• [Exercise directions]: The records below hold a stretch from the line with "This screenshot has width=123, height=158." through the line with "has height=490, width=1728."; return exactly those lines, ends included, and nothing more.
::: Data to use :::
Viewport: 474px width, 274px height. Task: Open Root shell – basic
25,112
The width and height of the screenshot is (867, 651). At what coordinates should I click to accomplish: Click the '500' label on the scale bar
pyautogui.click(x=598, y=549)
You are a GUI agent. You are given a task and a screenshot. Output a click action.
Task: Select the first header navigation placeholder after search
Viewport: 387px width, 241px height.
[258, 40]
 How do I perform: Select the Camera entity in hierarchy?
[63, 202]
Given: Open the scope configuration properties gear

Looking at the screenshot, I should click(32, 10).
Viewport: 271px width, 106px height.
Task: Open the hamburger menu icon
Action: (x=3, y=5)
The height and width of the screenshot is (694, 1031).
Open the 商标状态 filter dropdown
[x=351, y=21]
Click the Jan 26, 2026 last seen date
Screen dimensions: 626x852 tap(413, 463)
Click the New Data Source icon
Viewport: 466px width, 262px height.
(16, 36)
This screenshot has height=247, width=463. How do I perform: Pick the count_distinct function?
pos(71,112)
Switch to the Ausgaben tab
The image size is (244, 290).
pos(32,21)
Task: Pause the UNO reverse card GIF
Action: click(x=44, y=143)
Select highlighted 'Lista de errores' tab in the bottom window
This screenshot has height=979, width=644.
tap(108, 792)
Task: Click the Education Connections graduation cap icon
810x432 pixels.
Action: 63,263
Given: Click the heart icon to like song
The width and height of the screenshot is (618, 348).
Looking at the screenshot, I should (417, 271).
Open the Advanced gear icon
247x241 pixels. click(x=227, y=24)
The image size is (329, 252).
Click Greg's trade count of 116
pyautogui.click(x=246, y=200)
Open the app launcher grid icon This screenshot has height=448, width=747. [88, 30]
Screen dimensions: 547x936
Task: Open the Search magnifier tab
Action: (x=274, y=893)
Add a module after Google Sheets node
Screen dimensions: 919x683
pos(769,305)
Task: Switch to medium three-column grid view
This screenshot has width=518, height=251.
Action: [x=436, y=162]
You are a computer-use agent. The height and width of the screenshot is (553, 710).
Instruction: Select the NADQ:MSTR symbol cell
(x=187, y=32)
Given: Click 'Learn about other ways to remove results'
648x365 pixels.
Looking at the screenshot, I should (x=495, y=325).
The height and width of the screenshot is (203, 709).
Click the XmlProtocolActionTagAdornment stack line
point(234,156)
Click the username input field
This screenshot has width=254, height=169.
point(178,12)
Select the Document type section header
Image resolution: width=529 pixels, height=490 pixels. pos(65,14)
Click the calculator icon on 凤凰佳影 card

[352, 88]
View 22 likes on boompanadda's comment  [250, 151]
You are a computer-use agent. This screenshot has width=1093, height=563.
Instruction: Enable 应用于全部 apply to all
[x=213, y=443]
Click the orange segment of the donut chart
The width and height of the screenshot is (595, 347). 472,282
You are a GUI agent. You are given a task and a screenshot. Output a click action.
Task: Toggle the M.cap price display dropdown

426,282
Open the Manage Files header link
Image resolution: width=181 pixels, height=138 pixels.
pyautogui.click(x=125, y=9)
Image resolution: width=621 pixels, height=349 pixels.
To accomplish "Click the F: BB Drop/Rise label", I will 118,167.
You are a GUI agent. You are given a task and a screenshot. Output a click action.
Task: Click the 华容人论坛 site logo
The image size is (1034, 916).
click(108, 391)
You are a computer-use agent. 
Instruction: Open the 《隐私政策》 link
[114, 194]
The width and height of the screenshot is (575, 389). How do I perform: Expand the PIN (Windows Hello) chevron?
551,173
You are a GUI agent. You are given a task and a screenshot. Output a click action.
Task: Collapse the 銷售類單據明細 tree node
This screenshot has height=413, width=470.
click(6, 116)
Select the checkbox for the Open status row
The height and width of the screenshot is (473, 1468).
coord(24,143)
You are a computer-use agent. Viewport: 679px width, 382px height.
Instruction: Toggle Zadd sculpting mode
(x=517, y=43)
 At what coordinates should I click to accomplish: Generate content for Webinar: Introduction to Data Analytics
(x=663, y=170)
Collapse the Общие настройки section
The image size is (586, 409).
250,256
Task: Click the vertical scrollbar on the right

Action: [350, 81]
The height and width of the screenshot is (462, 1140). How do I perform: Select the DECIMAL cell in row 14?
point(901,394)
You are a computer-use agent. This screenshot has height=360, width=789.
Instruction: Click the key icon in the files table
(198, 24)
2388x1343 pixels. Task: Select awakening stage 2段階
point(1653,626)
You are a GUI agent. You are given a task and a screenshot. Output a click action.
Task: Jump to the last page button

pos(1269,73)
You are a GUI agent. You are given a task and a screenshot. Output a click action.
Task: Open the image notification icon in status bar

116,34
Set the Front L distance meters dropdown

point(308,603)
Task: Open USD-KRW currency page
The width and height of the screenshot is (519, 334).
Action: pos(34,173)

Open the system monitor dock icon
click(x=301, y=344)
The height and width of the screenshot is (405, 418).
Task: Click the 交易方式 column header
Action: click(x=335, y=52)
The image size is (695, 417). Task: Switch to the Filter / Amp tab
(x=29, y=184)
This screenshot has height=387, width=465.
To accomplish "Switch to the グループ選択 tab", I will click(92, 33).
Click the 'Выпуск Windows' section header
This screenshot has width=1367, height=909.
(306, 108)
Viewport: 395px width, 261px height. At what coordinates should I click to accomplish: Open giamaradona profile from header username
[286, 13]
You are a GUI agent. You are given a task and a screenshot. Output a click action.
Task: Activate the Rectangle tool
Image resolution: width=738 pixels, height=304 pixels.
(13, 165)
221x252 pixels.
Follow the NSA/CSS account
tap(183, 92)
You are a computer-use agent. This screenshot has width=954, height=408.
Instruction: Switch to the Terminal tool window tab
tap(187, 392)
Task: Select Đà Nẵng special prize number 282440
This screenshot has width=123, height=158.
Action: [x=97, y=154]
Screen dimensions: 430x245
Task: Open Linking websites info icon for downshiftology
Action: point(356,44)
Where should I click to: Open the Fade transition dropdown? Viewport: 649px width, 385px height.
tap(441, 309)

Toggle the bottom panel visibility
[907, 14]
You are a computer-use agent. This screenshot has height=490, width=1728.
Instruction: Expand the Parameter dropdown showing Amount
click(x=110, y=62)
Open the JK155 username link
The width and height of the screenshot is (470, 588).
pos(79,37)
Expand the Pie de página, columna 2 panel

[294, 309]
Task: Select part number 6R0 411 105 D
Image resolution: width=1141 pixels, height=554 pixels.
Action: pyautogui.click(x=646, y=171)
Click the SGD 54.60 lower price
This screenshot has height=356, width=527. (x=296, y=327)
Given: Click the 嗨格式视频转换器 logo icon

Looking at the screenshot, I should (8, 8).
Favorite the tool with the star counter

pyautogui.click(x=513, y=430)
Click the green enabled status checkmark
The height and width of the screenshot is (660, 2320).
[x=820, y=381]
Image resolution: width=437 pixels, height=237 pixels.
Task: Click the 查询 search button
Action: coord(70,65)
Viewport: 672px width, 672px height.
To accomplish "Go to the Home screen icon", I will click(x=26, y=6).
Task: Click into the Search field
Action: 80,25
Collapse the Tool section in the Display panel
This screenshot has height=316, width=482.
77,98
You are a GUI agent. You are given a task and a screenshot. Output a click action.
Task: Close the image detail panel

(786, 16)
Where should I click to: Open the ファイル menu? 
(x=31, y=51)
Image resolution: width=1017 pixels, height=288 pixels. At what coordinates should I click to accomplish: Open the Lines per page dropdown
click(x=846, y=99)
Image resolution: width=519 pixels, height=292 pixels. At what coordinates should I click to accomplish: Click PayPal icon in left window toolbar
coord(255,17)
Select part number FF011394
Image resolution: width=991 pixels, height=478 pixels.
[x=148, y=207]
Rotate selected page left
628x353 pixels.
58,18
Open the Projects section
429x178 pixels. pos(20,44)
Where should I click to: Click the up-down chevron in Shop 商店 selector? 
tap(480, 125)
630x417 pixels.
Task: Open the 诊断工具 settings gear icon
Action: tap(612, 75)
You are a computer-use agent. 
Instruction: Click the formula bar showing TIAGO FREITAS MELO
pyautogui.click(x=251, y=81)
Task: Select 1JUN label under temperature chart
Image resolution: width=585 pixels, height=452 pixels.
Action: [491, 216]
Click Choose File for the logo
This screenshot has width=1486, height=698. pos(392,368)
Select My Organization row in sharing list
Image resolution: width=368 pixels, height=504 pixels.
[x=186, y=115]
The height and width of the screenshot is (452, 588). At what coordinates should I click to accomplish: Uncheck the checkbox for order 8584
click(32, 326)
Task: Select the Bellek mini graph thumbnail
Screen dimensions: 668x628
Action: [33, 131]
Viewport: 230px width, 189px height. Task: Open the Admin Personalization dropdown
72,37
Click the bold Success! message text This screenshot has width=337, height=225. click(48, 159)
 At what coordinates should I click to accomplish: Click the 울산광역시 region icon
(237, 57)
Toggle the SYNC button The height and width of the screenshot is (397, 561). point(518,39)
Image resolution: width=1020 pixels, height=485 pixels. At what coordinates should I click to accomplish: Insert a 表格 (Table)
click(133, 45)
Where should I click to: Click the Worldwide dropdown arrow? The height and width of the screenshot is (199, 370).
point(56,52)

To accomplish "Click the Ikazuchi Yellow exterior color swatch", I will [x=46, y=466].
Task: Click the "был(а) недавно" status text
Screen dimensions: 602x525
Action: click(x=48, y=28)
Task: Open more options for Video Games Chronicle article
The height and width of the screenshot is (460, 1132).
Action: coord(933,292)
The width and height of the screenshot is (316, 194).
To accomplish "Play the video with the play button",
:::
• [Result]:
This screenshot has width=123, height=158.
Action: [x=97, y=154]
Screen dimensions: 430x245
Task: Open Linking websites info icon for downshiftology
Action: point(356,44)
Where should I click to: Open the Fade transition dropdown? Viewport: 649px width, 385px height.
tap(441, 309)

Toggle the bottom panel visibility
[907, 14]
You are a computer-use agent. This screenshot has height=490, width=1728.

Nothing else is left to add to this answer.